Segment Start: Data provided
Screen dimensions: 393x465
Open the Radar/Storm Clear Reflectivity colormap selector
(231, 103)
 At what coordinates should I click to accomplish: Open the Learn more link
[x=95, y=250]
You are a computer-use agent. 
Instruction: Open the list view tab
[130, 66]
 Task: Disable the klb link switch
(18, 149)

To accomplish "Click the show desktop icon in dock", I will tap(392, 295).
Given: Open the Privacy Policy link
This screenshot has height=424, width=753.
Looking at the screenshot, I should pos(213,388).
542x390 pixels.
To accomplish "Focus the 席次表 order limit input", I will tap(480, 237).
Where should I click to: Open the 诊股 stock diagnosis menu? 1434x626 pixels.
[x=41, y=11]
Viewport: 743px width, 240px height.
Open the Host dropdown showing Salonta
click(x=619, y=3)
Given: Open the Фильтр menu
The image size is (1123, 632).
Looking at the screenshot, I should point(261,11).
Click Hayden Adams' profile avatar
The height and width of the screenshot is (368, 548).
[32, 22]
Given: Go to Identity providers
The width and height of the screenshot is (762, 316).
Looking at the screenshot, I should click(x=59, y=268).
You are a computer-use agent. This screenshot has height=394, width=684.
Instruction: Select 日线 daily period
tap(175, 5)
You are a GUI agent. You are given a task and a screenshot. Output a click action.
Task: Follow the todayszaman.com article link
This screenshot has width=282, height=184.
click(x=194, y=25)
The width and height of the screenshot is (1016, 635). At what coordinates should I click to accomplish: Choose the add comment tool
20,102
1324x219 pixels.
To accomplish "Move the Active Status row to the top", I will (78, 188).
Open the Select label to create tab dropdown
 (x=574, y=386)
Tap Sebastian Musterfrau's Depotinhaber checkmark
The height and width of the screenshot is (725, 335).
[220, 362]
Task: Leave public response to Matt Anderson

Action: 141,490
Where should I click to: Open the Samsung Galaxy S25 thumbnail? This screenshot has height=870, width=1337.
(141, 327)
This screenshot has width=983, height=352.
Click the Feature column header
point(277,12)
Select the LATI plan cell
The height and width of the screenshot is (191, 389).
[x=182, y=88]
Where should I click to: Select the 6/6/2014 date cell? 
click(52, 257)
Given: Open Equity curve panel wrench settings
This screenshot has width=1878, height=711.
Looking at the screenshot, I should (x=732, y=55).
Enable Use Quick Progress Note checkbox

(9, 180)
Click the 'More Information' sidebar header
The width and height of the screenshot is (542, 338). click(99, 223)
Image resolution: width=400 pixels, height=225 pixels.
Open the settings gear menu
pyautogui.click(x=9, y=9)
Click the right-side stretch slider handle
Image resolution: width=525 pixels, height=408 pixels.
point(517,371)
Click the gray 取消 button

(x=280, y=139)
Segment End: Data provided
Task objective >>
Whenever the string "agent" turns up in a line of the data, copy that line.

Task response >>
You are a computer-use agent. 
You are a computer-use agent. This screenshot has height=394, width=684.
You are a GUI agent. You are given a task and a screenshot. Output a click action.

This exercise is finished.